They also condemned Assad’s use of ballistic missiles and endorsed a written pledge by the Syrian opposition to hold individuals responsible for war crimes and not to seek “revenge and retribution” against members of Assad’s Alawite sect or any other minority.

All 11 countries at the Istanbul meeting “made a commitment to direct their military aid and assistance directly and uniquely, solely, through the Supreme Military Command,” headed by Gen. Salim Idriss, a former Syrian army general who defected last July, Kerry told reporters Sunday. “This may be one of the most important single things that was agreed to…that can make a difference to the situation on the ground.”

How to provide aid to the rebels without empowering militant Islamist extremists who have been at the forefront of anti-Assad victories for the past year has bedeviled countries seeking an end to the Assad regime. The Supreme Military Command is poorly organized and its control of fighters on the ground is uncertain. Aid from Qatar, Saudi Arabia and Kuwait, the primary providers of military aid, have dealt primarily with individual commanders on the ground, many of whom are affiliated with Islamist extremist movements.

Idriss made a lengthy presentation at the meeting of foreign ministers Saturday evening, giving a rundown of the military situation, province by province, and describing in detail the forces that report to him. He assured the ministers that he would provide a full account of “everything you provide to me,” according to a diplomat who attended.

Kerry told reporters everyone was impressed by the “strength and clarity” of the Idriss presentation and said the Syrian general “could not have been more clear about his determination to separate what he and the opposition are doing from what some of the radical and extreme elements are doing.”

“I think we are quite confident that he is a strong leader with a capacity to make a difference,” Kerry said.

Military analysts who closely follow the war say that Gulf states, and individual donors, have been backing the Nusra Front, which the U.S. government has labeled a terrorist group identical to al Qaida in Iraq, and similar groups because of their effectiveness. More moderate rebel groups have said they’ve been starved for support. A senior State Department official, briefing reporters Saturday, said a provincial military commander with thousands under his command, said recently that he had to rely on donations obtained by his troops from family and friends, because Idriss was unable to deliver.

→ **What is required**
Decide whether each statement agrees with the passage on aid to Syrian rebels: (a) Idriss defected from the Syrian army last July; (b) the Supreme Military Command is well organized; (c) Kuwait is one of the primary providers of military aid. Answer yes or no for each, and quote the words from the passage that settle it. The lines after this come from a separate source and are unrelated to the passage on aid to Syrian rebels.

→ **Supplied material**
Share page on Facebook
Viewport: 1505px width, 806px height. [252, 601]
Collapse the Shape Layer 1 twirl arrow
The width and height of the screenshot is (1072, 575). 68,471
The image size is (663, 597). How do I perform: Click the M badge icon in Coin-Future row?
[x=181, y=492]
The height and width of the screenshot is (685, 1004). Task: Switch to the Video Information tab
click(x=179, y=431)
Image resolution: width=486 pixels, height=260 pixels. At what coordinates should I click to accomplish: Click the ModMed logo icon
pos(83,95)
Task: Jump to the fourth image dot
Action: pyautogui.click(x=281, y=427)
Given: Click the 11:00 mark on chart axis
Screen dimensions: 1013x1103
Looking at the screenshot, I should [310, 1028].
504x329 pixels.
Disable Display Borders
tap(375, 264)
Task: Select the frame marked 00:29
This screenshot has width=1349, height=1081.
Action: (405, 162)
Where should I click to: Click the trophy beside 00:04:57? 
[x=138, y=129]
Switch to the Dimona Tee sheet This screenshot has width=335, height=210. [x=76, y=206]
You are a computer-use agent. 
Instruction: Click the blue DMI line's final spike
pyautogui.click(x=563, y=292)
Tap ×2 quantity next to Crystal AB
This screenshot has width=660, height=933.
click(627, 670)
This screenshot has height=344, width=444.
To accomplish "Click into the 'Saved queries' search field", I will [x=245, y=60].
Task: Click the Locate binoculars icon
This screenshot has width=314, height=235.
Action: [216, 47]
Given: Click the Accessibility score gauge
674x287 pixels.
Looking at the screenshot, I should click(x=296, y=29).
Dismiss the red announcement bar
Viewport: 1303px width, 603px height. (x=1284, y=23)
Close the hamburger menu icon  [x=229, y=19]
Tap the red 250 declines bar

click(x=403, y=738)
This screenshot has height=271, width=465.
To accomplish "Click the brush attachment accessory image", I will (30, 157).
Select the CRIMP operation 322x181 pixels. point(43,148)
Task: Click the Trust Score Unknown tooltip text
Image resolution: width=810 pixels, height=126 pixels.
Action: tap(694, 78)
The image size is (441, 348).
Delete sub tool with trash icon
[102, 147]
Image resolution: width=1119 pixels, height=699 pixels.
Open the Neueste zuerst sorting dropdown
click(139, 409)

→ **Worked solution**
(a) Yes: "a former Syrian army general who defected last July"
(b) No: "The Supreme Military Command is poorly organized"
(c) Yes: "Aid from Qatar, Saudi Arabia and Kuwait, the primary providers of military aid"